Q: What was the first word out of Adam's mouth when he first saw Eve? A: Whoa man! Thus, the word "woman" was created.
A priest took a beautiful girl in his bedroom. He put a Bible on the bed and asked the girl to lie on the bed. When the priest tried to have sex with her, the girl shouted: "Father, what are you doing?" The priest replied "Calm down my child. Holy Bible under you, Holy Father above you and Holy water passing through."
Q: What was the world's first palindrome? A: Madam, I'm Adam.
Q: Why didn't go Noah fishing? A: He only had two worms.

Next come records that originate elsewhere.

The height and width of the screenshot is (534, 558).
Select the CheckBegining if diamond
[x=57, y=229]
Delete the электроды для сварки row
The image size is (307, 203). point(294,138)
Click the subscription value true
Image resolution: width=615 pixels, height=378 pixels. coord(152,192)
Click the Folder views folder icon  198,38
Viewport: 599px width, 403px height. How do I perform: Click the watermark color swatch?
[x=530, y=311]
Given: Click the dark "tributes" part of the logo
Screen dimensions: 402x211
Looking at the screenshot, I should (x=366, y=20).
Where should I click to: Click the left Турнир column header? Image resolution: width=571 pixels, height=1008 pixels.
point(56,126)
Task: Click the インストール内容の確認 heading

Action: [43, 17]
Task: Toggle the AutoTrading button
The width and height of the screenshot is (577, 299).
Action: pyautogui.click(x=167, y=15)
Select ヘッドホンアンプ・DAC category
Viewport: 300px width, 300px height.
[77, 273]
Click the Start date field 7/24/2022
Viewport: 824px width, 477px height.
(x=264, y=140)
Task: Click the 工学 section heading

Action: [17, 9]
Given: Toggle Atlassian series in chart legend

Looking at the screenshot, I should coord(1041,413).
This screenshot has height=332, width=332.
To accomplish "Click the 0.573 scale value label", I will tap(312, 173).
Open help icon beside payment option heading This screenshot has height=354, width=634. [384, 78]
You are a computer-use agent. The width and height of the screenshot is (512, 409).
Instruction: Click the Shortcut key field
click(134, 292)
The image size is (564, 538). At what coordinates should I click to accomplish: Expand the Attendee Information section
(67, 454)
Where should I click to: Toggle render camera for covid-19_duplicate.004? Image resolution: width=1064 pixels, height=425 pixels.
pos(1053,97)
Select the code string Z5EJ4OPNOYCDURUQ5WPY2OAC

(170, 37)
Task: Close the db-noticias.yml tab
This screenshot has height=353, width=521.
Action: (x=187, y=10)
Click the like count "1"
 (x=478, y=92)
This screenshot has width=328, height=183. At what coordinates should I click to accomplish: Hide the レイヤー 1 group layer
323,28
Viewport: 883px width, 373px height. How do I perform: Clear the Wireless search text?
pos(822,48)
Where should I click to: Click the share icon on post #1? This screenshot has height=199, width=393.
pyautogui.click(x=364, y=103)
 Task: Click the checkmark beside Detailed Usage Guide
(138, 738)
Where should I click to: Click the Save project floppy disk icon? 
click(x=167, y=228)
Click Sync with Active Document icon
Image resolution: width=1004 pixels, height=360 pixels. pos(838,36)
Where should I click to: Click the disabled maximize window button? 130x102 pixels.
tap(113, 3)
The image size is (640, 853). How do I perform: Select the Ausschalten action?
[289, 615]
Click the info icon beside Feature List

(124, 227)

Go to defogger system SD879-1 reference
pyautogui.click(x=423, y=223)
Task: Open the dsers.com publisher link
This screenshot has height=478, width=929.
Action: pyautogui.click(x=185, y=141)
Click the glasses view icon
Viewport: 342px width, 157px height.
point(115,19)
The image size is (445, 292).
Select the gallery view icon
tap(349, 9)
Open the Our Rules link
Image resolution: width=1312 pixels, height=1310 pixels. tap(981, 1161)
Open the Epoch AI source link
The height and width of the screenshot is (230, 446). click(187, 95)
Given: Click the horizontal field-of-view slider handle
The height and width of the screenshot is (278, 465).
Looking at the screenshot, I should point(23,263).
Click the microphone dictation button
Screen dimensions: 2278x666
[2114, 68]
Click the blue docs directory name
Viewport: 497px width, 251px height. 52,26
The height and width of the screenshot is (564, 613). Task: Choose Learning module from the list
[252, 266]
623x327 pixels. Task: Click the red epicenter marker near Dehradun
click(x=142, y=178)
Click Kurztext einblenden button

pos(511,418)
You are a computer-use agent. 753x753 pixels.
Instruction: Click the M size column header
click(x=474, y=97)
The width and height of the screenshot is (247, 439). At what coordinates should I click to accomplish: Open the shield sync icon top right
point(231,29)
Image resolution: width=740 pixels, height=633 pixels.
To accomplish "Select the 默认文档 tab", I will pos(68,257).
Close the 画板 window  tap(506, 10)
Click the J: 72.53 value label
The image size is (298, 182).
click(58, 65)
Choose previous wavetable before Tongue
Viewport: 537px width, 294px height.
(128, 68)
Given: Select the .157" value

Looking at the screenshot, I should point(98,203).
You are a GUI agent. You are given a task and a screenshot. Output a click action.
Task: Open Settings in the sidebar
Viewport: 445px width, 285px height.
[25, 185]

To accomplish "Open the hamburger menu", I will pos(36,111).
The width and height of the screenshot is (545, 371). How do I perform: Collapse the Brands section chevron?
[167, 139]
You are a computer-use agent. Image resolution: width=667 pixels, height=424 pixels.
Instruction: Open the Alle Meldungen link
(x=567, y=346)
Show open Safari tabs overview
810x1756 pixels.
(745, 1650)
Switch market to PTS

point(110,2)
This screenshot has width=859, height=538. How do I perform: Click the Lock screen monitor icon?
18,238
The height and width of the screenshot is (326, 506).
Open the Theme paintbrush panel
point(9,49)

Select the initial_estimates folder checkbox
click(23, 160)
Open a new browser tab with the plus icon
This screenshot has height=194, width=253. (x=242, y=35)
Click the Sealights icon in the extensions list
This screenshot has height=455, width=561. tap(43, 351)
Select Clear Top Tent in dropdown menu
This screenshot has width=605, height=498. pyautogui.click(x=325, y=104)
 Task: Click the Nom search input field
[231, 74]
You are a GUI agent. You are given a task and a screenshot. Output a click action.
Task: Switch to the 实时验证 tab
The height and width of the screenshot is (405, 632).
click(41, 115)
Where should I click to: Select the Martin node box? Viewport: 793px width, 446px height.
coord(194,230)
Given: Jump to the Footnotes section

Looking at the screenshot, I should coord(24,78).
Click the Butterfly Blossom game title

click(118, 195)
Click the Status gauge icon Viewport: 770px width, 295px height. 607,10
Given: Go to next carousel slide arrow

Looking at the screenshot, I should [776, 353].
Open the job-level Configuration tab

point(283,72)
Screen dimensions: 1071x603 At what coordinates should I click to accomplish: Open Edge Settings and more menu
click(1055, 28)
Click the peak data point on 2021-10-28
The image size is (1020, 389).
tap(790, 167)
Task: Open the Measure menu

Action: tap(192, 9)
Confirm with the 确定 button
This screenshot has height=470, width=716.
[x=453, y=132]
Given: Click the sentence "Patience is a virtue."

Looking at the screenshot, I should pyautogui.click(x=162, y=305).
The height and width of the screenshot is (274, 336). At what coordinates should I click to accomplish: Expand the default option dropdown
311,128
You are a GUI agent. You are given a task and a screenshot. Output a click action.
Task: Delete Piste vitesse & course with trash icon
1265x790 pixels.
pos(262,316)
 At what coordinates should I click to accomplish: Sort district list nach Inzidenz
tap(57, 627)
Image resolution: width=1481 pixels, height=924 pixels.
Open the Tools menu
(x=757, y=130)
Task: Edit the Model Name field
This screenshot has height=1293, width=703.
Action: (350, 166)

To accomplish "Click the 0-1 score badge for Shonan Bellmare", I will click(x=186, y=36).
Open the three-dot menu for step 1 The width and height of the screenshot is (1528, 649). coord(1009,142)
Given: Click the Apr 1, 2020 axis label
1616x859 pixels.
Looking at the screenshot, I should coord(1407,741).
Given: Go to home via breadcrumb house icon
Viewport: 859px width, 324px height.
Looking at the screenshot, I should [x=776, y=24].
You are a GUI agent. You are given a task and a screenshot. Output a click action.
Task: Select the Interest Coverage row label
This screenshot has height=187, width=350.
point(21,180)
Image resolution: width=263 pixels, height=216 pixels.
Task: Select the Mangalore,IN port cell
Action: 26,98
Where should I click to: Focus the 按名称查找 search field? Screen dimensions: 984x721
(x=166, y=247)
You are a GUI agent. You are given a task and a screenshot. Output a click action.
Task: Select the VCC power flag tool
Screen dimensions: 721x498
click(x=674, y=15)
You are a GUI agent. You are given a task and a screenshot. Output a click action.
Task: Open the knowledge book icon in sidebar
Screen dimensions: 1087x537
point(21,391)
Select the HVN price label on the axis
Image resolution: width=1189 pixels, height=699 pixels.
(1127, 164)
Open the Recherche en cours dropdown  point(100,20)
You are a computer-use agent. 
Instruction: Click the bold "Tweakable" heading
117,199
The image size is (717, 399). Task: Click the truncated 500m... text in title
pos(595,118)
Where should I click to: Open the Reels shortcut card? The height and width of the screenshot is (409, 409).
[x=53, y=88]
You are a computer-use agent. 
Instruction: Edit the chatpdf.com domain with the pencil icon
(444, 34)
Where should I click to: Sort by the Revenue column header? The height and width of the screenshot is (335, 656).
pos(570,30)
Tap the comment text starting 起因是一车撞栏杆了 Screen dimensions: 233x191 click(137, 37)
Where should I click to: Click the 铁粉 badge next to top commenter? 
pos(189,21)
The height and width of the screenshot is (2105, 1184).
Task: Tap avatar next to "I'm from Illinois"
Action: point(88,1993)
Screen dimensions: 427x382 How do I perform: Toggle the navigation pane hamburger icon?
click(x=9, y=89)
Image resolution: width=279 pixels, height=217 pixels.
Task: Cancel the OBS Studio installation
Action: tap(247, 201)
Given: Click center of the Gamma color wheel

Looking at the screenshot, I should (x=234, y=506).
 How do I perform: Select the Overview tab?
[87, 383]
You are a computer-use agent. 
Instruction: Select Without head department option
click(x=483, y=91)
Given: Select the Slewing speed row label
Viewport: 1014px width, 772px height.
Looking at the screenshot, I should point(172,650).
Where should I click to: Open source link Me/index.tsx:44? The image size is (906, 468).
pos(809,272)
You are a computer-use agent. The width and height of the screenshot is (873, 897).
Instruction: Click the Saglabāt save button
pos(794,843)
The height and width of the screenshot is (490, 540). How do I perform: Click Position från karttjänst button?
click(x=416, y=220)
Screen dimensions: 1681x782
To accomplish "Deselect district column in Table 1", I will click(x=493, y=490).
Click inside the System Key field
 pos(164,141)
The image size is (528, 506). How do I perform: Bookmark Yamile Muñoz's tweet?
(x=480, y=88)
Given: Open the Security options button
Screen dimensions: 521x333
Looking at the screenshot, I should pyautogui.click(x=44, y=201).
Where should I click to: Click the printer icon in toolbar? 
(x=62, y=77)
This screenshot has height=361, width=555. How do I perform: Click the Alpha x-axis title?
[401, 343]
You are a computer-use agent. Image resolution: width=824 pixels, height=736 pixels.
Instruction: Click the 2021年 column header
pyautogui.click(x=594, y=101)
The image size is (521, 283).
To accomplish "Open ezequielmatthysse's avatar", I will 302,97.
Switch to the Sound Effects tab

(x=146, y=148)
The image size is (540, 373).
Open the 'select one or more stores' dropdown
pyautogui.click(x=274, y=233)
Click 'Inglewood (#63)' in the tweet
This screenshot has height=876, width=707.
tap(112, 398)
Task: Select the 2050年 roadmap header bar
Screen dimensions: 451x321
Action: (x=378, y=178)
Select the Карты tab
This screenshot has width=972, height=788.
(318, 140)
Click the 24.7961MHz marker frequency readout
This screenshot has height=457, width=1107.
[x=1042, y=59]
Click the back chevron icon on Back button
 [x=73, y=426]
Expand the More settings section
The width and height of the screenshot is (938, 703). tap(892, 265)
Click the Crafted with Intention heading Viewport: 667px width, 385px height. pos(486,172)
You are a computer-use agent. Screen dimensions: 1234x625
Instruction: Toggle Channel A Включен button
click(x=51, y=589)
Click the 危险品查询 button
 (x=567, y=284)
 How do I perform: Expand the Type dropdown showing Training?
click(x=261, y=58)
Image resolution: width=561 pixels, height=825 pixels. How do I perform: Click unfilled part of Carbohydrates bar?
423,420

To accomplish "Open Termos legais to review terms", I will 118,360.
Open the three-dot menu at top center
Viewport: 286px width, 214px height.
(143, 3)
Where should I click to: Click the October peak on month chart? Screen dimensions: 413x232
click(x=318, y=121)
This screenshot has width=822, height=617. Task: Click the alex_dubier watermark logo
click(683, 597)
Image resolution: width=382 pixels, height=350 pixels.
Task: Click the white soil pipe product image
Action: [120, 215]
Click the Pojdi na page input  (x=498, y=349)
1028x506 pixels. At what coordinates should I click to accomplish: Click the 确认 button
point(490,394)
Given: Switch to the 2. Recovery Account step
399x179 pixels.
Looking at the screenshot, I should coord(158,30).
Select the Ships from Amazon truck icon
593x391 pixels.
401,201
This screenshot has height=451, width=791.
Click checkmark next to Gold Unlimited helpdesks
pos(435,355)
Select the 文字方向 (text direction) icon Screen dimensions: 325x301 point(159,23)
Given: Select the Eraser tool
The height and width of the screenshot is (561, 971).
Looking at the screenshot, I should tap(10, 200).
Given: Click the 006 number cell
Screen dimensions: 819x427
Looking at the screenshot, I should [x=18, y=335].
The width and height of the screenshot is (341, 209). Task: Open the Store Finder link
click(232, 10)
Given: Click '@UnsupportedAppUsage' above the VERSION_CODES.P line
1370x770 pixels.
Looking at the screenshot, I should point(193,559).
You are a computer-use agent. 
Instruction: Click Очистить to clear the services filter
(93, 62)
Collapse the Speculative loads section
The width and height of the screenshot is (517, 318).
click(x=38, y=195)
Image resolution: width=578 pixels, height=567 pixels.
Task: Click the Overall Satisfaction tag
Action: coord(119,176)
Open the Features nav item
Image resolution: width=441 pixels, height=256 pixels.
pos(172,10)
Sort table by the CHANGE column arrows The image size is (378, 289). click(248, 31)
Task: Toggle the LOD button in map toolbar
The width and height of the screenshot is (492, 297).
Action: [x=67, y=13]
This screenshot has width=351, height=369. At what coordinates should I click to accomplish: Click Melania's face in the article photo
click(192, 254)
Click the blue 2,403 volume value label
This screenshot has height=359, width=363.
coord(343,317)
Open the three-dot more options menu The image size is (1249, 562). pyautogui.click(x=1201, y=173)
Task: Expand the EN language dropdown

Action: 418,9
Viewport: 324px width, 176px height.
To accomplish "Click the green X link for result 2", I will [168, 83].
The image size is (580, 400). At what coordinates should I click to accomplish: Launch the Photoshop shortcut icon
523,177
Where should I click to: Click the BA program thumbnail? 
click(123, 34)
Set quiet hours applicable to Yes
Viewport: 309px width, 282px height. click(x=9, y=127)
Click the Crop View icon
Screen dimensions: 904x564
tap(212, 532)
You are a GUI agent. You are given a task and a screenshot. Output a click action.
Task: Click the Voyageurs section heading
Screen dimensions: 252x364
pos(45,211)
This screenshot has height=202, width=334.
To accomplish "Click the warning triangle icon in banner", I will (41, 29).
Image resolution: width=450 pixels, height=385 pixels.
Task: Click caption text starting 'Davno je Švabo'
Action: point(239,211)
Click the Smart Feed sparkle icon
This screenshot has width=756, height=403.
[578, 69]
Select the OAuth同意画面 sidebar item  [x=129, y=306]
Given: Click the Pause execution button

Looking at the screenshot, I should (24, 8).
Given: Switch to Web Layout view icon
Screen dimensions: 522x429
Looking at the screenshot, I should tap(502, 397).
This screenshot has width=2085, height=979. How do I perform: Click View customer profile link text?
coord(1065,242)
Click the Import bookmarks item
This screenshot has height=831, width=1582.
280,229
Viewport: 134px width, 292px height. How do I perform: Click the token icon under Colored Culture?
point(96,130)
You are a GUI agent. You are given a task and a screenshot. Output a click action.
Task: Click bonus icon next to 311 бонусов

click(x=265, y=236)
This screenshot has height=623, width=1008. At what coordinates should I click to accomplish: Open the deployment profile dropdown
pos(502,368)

Little Johnny was in bible study one morning. Sally was sleeping in front of johnny. The teacher asked Sally who our Lord and savior was. Little Johnny poked her in the butt with a pin and she screamed "Jesus Christ!" And fell back to sleep. A little while later the teacher asked Sally who created our world. Johnny poked her in the butt again and Sally screamed "oh my god!" And fell back to sleep. Later the teacher asked Sally what Eve said to Adam after they had their fifth child. Johnny poked her in the butt and Sally screamed "if you stick that thing in me one more time I'm gonna break it!"
Q: Did you know that they had automobiles in Jesus' time? A:Yes, the Bible says that the disciples were all of one Accord.
Q: Why did the unemployed man get excited while looking through his Bible? A: He thought he saw a job.
Recently, I've been using the Bible for support. I've got a wobbly coffee table.
Q. Why didn't they play cards on the Ark? A. Because Noah was standing on the deck.
Q: Did you hear about the the evangelical atheist? A: She went door to door with a book full of blank pages.